According to the facts underlying this Decision, the Appellant asserted that Company A had been awarded the Appellee’s project contract at issue. To provide a bond, Company A applied to the Appellant for a letter of guarantee for performance bond (hereinafter, the “Guarantee at Issue”) as the guarantee. Later on due to serious construction delay of Company A, the Appellee informed the Appellant that the contract had been terminated and requested payment of the bond, which was fully paid by the Appellant. However, it was later found that Company A completed 50% of the construction and that the bond could have been reduced accordingly. Therefore, the Appellant requested that the excessive bond received by the Appellee be returned pursuant to provisions concerning unjust enrichment under the Civil Code.
According to the Decision, the Guarantee at Issue was a guarantee contract with an independent payment commitment. If the contract contains rescission terms which stipulate that the bond should be reduced on a pro rata basis when the project at issue has progressed to a certain stage as determined by the original trial court, the rescission terms should have been fulfilled when the construction progress was determined to have reached 50% and the bond should have been reduced on a pro rata basis. Therefore, the excessive bond received by the Appellee could probably constitute unjust enrichment. According to this Decision, Article 180, Subparagraph 3 of the Civil Code provides that when payment is made to repay a debt when the payer is obviously aware that the payment obligation does not exist, the return of the payment shall not be claimed.
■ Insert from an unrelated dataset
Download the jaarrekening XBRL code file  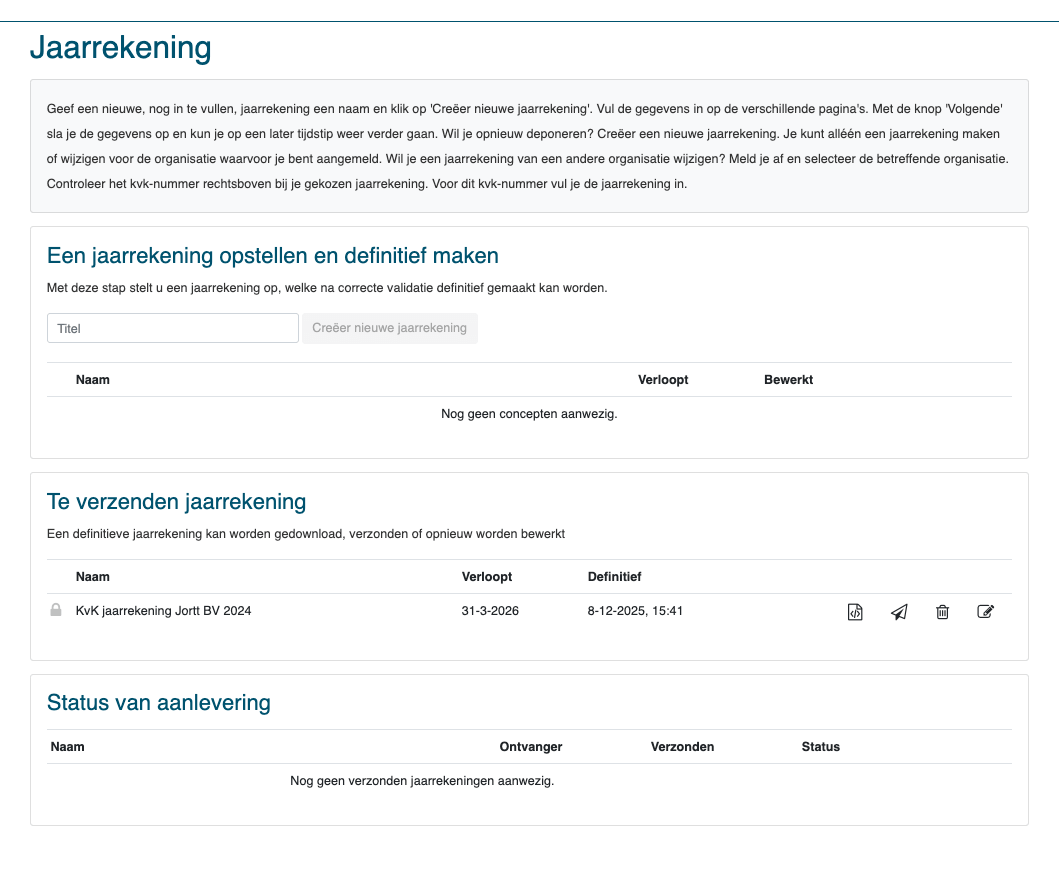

This is limited to circumstances where payment is made when it is deliberately decided that the debt exists. As for circumstances where a debt which does not exist is erroneously believed to exist, even though the erroneous belief is attributed to negligence or gross negligence, this is still not debt repayment out of willfulness. Therefore, such subparagraph does not apply. It was further pointed out in the Decision that whether the Appellant was clearly aware that it had no payment obligation and deliberately waived its claim for a return at the time of payment in this matter should be further clarified and confirmed. Therefore, the original decision was reversed and remanded.